─── Fragmenten uit lijst ───

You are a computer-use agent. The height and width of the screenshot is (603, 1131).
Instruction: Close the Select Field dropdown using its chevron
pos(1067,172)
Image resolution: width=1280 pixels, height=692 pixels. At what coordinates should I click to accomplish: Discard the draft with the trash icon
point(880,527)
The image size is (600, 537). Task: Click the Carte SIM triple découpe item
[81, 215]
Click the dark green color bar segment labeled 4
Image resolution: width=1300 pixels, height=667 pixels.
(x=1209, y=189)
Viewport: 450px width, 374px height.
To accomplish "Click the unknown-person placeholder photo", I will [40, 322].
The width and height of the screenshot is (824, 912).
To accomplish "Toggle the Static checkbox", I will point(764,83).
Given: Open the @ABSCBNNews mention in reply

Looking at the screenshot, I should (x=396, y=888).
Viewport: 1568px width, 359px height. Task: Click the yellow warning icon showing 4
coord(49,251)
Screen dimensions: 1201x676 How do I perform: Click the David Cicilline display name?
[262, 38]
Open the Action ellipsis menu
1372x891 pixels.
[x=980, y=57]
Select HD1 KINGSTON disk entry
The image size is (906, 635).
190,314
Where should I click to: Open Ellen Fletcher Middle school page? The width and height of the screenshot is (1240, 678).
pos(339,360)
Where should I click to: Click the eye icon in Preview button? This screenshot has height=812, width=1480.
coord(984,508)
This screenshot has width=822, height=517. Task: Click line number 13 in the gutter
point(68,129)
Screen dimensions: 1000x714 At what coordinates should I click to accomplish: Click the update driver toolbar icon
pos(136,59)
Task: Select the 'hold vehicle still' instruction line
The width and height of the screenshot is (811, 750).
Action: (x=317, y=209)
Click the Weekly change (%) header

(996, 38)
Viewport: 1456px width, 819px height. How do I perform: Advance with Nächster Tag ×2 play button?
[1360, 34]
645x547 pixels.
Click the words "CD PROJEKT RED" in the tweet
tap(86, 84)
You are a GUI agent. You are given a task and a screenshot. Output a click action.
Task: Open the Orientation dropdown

───

**Korte oefening:** Geef alsjeblieft alle regels van de lijst hierboven ongewijzigd terug, van de eerste tot en met de laatste.

**Uitgewerkte oplossing:**
You are a computer-use agent. The height and width of the screenshot is (603, 1131).
Instruction: Close the Select Field dropdown using its chevron
pos(1067,172)
Image resolution: width=1280 pixels, height=692 pixels. At what coordinates should I click to accomplish: Discard the draft with the trash icon
point(880,527)
The image size is (600, 537). Task: Click the Carte SIM triple découpe item
[81, 215]
Click the dark green color bar segment labeled 4
Image resolution: width=1300 pixels, height=667 pixels.
(x=1209, y=189)
Viewport: 450px width, 374px height.
To accomplish "Click the unknown-person placeholder photo", I will [40, 322].
The width and height of the screenshot is (824, 912).
To accomplish "Toggle the Static checkbox", I will point(764,83).
Given: Open the @ABSCBNNews mention in reply

Looking at the screenshot, I should (x=396, y=888).
Viewport: 1568px width, 359px height. Task: Click the yellow warning icon showing 4
coord(49,251)
Screen dimensions: 1201x676 How do I perform: Click the David Cicilline display name?
[262, 38]
Open the Action ellipsis menu
1372x891 pixels.
[x=980, y=57]
Select HD1 KINGSTON disk entry
The image size is (906, 635).
190,314
Where should I click to: Open Ellen Fletcher Middle school page? The width and height of the screenshot is (1240, 678).
pos(339,360)
Where should I click to: Click the eye icon in Preview button? This screenshot has height=812, width=1480.
coord(984,508)
This screenshot has width=822, height=517. Task: Click line number 13 in the gutter
point(68,129)
Screen dimensions: 1000x714 At what coordinates should I click to accomplish: Click the update driver toolbar icon
pos(136,59)
Task: Select the 'hold vehicle still' instruction line
The width and height of the screenshot is (811, 750).
Action: (x=317, y=209)
Click the Weekly change (%) header

(996, 38)
Viewport: 1456px width, 819px height. How do I perform: Advance with Nächster Tag ×2 play button?
[1360, 34]
645x547 pixels.
Click the words "CD PROJEKT RED" in the tweet
tap(86, 84)
You are a GUI agent. You are given a task and a screenshot. Output a click action.
Task: Open the Orientation dropdown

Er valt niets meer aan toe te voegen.